Extracted records:
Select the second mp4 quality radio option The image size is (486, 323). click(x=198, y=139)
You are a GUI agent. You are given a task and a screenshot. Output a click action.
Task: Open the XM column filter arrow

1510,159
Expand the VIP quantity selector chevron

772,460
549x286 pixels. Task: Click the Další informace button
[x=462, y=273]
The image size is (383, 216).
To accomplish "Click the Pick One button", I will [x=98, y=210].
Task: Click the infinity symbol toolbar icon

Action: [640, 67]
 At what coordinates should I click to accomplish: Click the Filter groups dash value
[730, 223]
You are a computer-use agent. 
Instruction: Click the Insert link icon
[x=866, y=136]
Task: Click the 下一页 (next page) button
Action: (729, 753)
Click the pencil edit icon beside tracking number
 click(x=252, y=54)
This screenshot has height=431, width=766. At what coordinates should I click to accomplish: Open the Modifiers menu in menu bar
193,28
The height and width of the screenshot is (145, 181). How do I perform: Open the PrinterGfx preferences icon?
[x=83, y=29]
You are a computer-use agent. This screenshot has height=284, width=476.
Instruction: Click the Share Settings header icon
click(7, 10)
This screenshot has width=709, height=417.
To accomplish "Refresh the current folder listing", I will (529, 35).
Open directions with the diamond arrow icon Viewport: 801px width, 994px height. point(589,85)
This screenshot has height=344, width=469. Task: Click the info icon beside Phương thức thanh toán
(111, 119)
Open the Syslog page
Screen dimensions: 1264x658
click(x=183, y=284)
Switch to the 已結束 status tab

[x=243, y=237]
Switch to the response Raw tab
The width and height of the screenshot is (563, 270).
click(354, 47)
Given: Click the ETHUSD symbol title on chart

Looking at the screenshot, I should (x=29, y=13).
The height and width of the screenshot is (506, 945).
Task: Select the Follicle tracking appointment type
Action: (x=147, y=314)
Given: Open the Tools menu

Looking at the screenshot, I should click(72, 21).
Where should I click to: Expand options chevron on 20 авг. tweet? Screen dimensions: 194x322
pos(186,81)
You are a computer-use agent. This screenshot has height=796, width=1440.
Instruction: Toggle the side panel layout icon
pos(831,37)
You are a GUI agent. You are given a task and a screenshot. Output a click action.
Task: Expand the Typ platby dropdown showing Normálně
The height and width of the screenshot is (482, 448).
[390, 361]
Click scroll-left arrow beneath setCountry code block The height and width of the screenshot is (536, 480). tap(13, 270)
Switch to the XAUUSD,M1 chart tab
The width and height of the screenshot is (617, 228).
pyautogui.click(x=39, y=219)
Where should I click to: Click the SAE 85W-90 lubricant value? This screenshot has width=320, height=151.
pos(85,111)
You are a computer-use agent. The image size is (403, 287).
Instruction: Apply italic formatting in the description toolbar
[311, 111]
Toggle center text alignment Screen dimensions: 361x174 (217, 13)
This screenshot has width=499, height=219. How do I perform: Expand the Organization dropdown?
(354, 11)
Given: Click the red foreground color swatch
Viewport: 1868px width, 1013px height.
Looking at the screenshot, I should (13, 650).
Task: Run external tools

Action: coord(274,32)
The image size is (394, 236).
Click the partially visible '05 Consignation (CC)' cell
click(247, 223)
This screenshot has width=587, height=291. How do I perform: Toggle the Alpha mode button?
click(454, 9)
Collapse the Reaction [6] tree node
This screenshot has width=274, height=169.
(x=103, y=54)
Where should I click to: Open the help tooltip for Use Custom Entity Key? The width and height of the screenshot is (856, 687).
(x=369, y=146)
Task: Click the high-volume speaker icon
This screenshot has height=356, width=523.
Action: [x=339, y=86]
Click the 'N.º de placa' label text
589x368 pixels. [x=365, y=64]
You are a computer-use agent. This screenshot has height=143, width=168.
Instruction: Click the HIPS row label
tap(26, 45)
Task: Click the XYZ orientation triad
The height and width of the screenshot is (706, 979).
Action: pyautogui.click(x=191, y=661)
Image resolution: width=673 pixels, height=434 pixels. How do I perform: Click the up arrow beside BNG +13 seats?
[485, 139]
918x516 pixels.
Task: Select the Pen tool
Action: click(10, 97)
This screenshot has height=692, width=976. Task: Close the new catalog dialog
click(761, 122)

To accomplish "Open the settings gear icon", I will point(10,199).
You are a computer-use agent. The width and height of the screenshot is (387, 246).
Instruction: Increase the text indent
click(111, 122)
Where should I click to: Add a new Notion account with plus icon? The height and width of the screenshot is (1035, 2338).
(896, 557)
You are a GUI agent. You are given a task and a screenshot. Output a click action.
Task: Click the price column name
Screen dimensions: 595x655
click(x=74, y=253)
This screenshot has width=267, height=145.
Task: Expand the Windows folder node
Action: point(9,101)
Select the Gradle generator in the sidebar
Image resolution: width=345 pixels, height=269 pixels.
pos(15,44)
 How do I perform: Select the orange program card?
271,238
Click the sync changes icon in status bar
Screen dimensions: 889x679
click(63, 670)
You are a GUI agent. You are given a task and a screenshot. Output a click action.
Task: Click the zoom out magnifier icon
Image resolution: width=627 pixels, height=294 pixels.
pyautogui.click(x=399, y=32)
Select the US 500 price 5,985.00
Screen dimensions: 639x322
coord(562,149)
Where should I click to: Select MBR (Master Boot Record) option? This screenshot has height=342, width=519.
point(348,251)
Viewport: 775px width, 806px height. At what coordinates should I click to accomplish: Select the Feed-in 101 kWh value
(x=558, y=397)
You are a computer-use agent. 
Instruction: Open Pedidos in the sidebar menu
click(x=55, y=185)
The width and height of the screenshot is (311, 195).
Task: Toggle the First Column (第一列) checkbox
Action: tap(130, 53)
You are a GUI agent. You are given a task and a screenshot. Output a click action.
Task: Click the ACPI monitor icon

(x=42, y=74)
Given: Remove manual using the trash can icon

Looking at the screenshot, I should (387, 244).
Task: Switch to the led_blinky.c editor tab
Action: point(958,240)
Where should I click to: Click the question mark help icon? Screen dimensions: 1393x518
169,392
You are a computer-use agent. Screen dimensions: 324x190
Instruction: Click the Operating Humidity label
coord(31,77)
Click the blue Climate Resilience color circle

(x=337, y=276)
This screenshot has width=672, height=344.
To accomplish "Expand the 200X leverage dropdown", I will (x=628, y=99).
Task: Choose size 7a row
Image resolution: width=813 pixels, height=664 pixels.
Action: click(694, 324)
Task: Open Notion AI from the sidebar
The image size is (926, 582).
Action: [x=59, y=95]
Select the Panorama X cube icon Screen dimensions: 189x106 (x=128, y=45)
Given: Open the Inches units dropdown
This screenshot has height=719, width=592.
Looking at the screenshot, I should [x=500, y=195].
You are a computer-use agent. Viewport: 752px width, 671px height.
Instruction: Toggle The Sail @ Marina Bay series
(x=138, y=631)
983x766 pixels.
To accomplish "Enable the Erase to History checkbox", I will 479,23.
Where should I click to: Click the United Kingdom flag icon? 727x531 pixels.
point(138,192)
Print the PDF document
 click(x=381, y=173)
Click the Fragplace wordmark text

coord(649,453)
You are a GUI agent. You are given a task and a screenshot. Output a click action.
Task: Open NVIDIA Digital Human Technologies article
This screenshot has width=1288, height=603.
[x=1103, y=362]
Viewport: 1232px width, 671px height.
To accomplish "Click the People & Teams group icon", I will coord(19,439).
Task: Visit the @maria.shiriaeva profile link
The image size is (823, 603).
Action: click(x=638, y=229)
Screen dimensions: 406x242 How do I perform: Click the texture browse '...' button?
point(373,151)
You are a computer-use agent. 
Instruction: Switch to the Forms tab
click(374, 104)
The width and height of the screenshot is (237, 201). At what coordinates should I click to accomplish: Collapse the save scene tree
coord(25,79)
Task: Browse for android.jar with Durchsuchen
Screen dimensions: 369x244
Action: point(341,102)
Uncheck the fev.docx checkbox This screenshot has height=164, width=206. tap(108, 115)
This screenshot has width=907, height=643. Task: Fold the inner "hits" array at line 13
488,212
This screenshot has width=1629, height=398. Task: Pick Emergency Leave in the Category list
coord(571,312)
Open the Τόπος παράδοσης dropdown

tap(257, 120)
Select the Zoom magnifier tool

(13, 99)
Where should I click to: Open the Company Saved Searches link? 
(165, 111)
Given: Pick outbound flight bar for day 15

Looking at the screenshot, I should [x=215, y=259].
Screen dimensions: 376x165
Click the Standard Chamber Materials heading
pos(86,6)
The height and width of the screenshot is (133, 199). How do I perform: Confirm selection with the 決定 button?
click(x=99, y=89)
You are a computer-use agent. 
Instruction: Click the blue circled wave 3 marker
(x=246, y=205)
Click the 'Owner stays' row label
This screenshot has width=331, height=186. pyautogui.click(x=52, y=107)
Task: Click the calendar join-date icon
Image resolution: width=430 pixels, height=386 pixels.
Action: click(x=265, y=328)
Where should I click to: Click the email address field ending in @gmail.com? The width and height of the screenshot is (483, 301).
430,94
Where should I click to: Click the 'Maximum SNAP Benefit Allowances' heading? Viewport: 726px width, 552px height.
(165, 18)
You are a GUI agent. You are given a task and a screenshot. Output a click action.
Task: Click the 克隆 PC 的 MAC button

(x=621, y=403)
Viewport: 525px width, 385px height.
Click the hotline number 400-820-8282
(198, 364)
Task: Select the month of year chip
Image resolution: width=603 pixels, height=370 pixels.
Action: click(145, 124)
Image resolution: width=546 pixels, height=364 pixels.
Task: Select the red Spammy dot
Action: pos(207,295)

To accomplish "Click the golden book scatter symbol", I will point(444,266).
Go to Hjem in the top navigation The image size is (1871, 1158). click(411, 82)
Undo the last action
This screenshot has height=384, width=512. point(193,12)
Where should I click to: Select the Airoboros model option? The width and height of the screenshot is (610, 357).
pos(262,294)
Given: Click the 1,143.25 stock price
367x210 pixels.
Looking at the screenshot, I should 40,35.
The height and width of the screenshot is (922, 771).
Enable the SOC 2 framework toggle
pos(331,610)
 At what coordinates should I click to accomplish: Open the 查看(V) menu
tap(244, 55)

Your objective: Write out exactly each line of the entries, starting at the one containing "367x210 pixels." and finishing with the last line.

Written answer:
367x210 pixels.
Looking at the screenshot, I should 40,35.
The height and width of the screenshot is (922, 771).
Enable the SOC 2 framework toggle
pos(331,610)
 At what coordinates should I click to accomplish: Open the 查看(V) menu
tap(244, 55)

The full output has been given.